Gasps erupted like she had just claimed gravity was a myth.
"Tea," Seraphina said slowly, her voice trembling with barely contained holy judgment, "is the nectar of bonding. The sacred chalice from which affections rise. You can't just… pour hot water on leaves and offer it to a man. That's practically a confession."
Emilia's brow furrowed. "That seems… culturally excessive."
"Culturally excessive is our baseline," Vivienne purred, swirling upside-down like a bat and sipping her own very suspicious drink. "And you, dear, are attempting to skip half the ceremonial steps."
Rei buried his face in his hands. "Why do I feel like I'm in the middle of a hostage negotiation with reality itself?"
[System Alert: Emotional Temperature in the Area = 96°C. Approaching Boil.]
[Warning: If confrontation continues, probability of accidental engagement announcement = 84%.]
Lilia pointed her "Wand of Unshakable Love" (still a mop) at Emilia. "You've already brought muffins. Now tea? This is escalation. A declaration of intent. Step away from my—" she paused, glanced at the other four, and corrected herself, "—our husband."
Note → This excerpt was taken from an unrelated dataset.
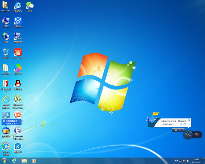The image size is (205, 164).
Task: Open the colorful software manager shortcut
Action: click(x=18, y=68)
Emilia tilted her head. "If you're all married to him, then why is everyone so upset about tea?"
That simple sentence hit like a meteor because, in truth, no one wanted to admit the marriages were mostly technicalities born from bizarre, high-risk incidents involving death oaths, magical accidents, and one time Rei was cursed into a ring.
Rosette opened her mouth then closed it and then looked away.
Seraphina coughed into her gauntlet.
Drakana, still unconscious, twitched at the word "tea."
Vivienne broke the silence with a lazy smile. "It's complicated, darling."
"Overly complicated," Rei muttered. "Like… twelve-dimensional chess, but the pieces are alive and emotionally unstable."
[System Notification: Incoming Magical Gossip Storm Detected.]
[Forecast: 100% chance of passive-aggressive hexes before sunset.]
Emilia nodded, unfazed. "Alright then. I'll just bring coffee next time."
Rei didn't even have time to shout "NO" before the courtyard detonated with a synchronized yandere scream so intense the Headmaster's office window shattered in the distance.